Top of DATASET

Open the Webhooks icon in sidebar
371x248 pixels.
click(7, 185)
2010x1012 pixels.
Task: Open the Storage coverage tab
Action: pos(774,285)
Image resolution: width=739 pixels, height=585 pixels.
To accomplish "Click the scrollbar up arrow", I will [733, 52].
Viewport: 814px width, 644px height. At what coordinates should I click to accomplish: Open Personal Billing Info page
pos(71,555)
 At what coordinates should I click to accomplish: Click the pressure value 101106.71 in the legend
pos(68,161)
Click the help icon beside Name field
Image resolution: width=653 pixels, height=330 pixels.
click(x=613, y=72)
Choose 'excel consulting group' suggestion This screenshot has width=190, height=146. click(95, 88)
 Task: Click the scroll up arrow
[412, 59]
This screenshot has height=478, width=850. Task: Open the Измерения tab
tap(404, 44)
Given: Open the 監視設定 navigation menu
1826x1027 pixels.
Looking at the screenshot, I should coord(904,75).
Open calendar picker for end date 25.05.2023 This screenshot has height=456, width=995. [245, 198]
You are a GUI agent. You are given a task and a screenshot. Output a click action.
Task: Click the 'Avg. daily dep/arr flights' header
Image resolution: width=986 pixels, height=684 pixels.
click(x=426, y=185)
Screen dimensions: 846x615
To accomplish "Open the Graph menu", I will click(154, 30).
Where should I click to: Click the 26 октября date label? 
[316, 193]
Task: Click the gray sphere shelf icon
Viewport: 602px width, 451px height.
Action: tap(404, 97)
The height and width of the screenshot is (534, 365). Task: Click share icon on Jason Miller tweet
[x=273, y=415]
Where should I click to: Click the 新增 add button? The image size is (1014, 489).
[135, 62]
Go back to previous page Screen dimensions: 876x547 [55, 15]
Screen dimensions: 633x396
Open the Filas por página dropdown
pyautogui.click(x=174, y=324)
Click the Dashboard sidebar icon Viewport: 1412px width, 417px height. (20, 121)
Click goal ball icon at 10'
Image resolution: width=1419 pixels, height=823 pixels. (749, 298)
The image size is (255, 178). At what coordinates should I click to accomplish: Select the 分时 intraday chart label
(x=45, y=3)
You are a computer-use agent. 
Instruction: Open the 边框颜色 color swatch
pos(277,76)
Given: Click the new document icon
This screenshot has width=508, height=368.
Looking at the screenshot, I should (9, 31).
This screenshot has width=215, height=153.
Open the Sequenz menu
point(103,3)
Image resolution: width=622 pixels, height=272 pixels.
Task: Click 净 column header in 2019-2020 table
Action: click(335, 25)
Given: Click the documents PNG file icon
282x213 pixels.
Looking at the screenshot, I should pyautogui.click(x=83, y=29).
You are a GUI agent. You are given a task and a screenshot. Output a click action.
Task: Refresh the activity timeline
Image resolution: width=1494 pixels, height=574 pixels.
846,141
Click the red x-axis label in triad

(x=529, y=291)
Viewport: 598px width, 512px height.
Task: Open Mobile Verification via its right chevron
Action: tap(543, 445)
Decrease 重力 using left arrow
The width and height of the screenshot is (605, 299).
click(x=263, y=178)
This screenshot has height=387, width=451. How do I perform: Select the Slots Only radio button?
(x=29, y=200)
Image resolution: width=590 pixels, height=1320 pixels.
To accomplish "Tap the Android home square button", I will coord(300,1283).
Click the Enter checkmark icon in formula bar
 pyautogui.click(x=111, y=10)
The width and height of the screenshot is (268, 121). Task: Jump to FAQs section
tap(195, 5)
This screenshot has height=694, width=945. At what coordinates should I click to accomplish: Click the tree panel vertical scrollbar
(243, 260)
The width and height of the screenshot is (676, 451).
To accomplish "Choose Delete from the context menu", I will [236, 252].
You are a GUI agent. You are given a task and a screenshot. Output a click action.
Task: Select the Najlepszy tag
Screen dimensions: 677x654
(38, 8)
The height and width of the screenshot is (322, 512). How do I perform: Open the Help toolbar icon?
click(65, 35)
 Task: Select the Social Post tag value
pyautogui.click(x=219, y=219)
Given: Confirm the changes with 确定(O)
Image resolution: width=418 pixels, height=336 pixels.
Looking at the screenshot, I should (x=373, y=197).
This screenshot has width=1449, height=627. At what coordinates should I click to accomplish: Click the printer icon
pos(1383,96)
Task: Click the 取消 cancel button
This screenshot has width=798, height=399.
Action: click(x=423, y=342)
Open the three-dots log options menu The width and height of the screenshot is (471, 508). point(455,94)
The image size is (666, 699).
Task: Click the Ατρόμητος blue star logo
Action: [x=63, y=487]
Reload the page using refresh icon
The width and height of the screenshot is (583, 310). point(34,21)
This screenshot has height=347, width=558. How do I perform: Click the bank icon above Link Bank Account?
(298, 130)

Bottom of DATASET

■ **REQUIRED ACTION**: Go line by line through the data above and report each one that holds the string "Choose".

■ **ANSWER SPACE**:
Choose 'excel consulting group' suggestion This screenshot has width=190, height=146. click(95, 88)
To accomplish "Choose Delete from the context menu", I will [236, 252].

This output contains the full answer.